Socioeconomic status (SES) was another critical factor. Children from upper middle-class families had the highest rate of correct technique (46.2%), followed by middle (26.5%) and lower middle classes (21.4%), while the lowest rate was seen among those from the lower class (7.7%). This association was statistically significant (p = 0.027).

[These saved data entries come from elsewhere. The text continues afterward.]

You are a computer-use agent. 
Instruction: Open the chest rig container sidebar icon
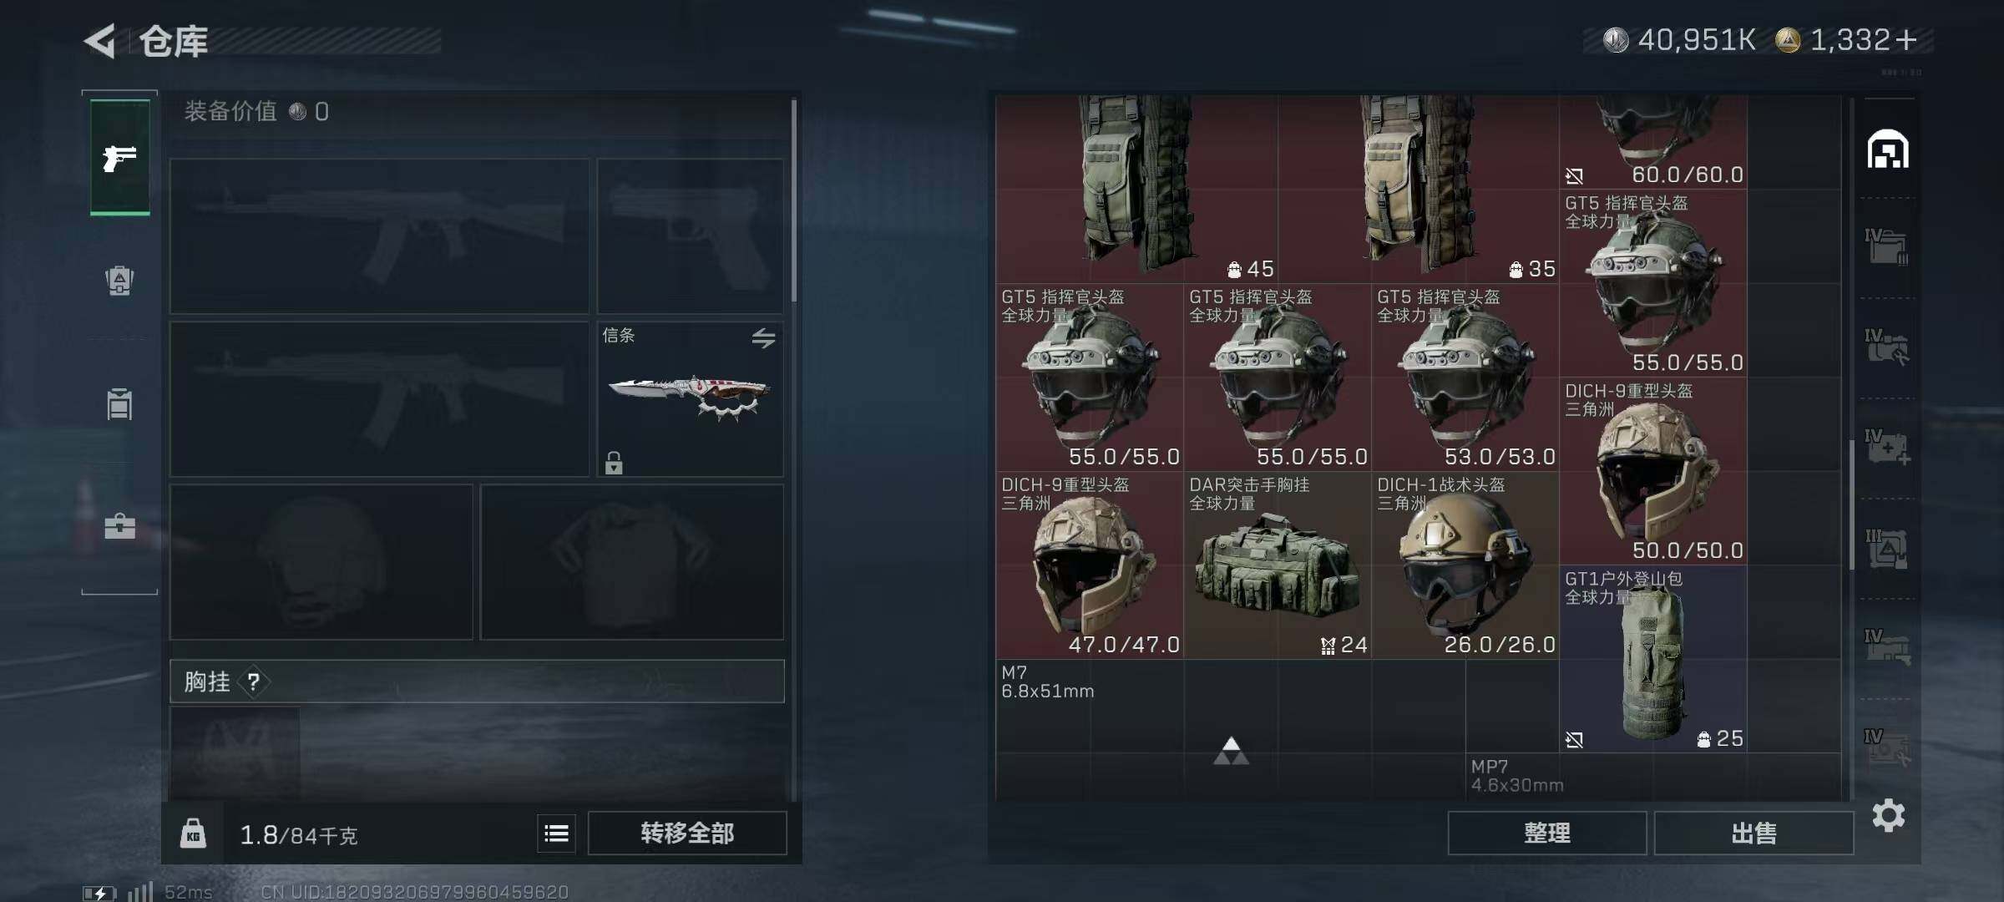pos(119,403)
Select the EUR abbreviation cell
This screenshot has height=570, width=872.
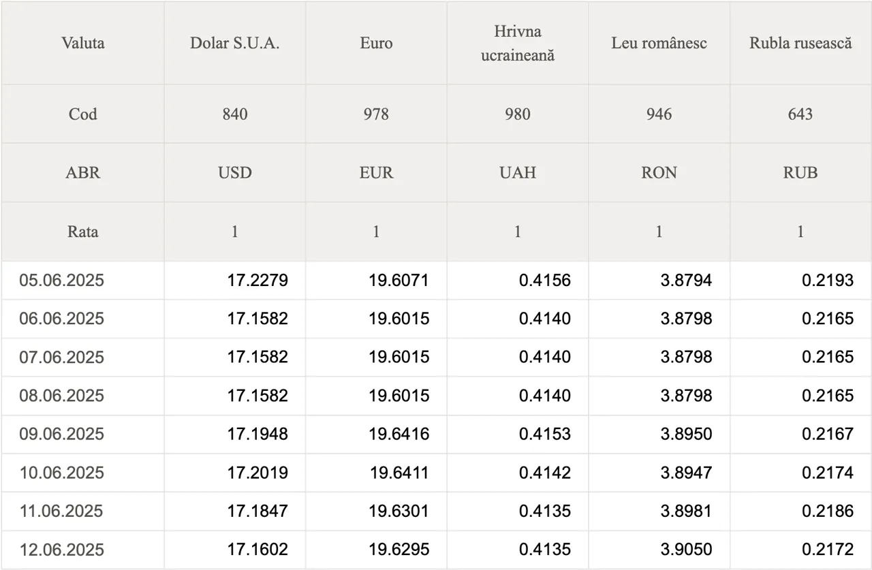coord(376,172)
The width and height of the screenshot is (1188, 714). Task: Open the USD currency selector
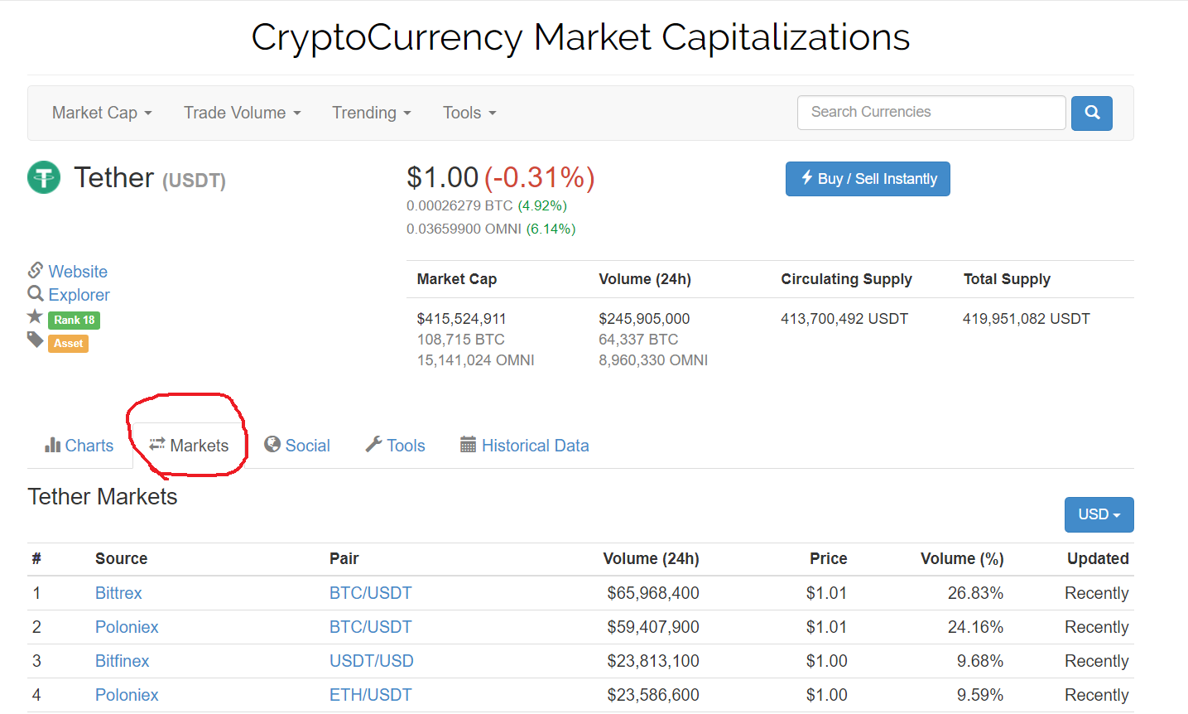coord(1099,514)
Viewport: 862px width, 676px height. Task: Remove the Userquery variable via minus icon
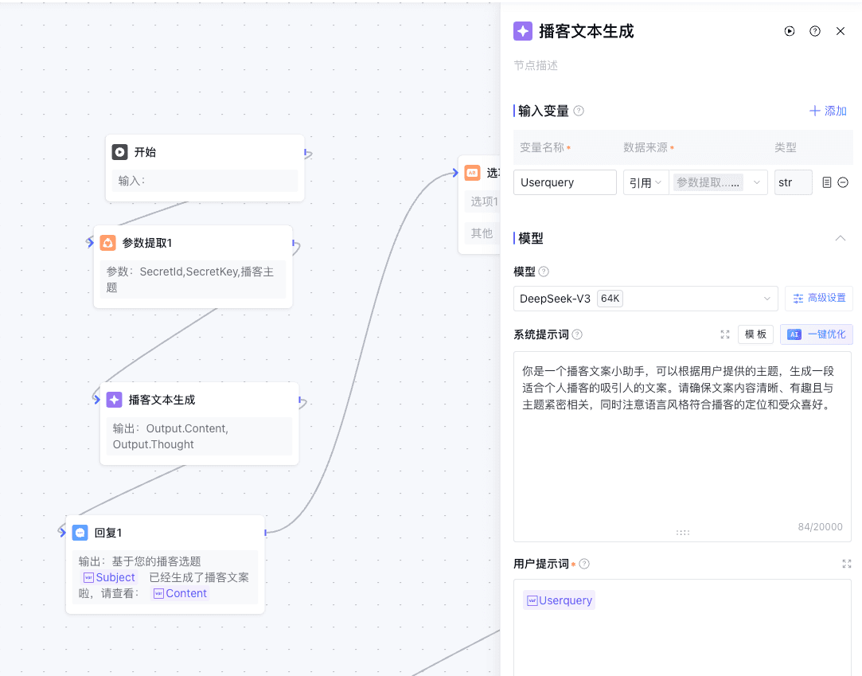(844, 182)
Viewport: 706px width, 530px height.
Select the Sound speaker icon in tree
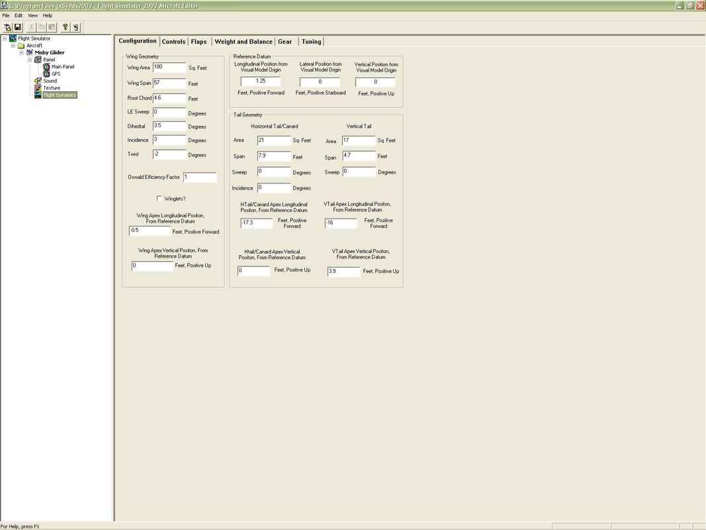pyautogui.click(x=38, y=81)
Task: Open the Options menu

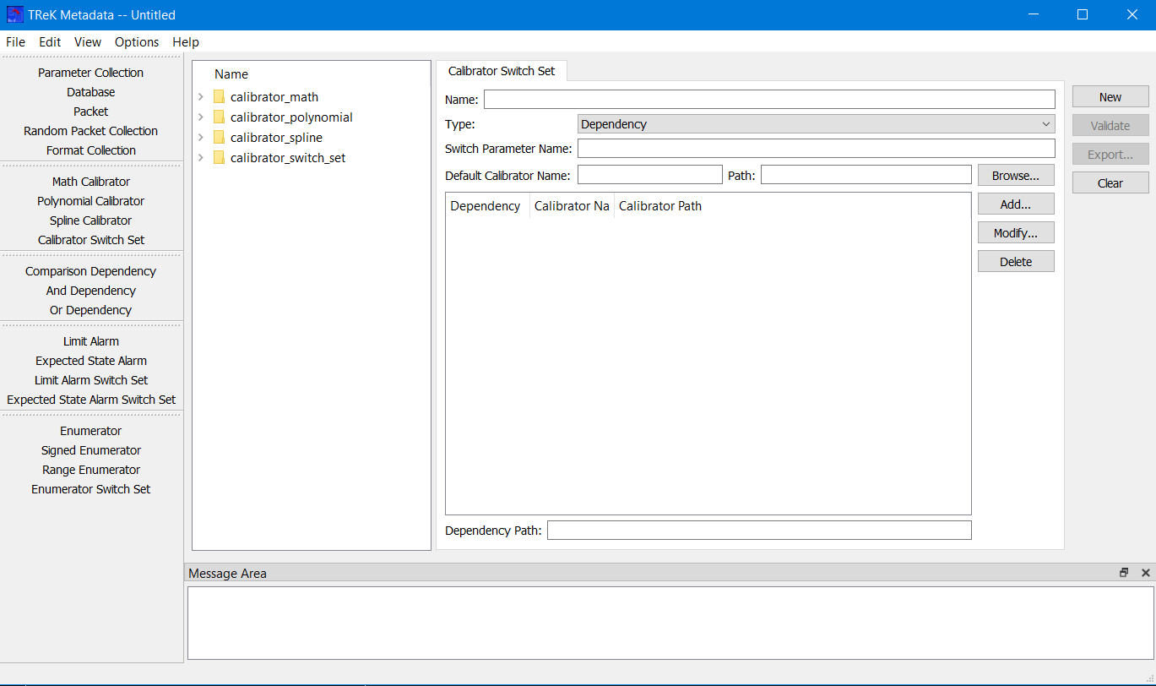Action: (137, 42)
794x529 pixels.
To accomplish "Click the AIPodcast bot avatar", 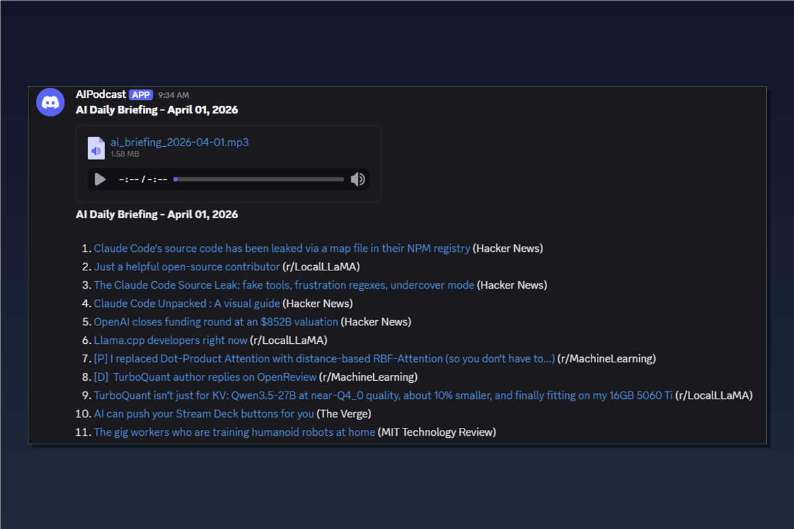I will coord(50,102).
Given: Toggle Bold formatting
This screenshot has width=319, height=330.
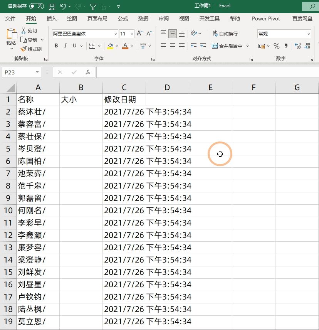Looking at the screenshot, I should click(56, 45).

While the type of inhalation device influenced the frequency of errors, the association between device type and correct usage was not statistically significant in this study (p > 0.05). Still, the highest correctness was seen with MDI with spacer ± mask (26.9%), followed by MDI (20.8%), nebulizer (17.6%), and DPI (16.7%). Spacers, especially with masks, reduce the complexity of coordination required and are generally recommended for younger children to enhance drug deposition and minimize technique-related errors. Several studies, including those by Kumari S et al13 and Akhoon N et al14, have supported this finding, showing improved technique proficiency with spacers and nebulizers compared to standalone MDIs or DPIs.
Interestingly, the role of health educators in influencing inhaler technique did not reach statistical significance in this study (p = 0.291). Nonetheless, the highest correctness was observed in children who were educated by doctors (25.4%), followed by hospital staff (15.0%), while none of the self-taught users demonstrated correct technique. These findings highlight the pivotal role of trained medical professionals in delivering inhaler education, although the quality and consistency of instruction remain areas of concern. A study conducted in Spain reported that only 15% of nurses and 28% of physicians could correctly demonstrate MDI usage, indicating knowledge gaps even among healthcare providers.15
CONCLUSION
This study was conducted to evaluate the correctness of inhalation device technique and identify the types of errors associated with various inhalation devices among pediatric asthma patients. The findings revealed a high prevalence of incorrect inhaler use among children, with only 21.1% of participants demonstrating correct technique, while the remaining 78.9% exhibited one or more critical errors.
We found that improper inhalation technique was significantly more common in younger children, those from rural areas, and those belonging to lower socioeconomic strata. The study also highlighted that while doctors were the primary source of inhaler education, this alone was insufficient in ensuring correct technique, as a large proportion of children trained by healthcare providers still committed basic errors. Moreover, device-specific challenges were evident, with distinct patterns of errors noted for MDIs, spacers, DPIs, and nebulizers—emphasizing the importance of tailoring education according to the device prescribed.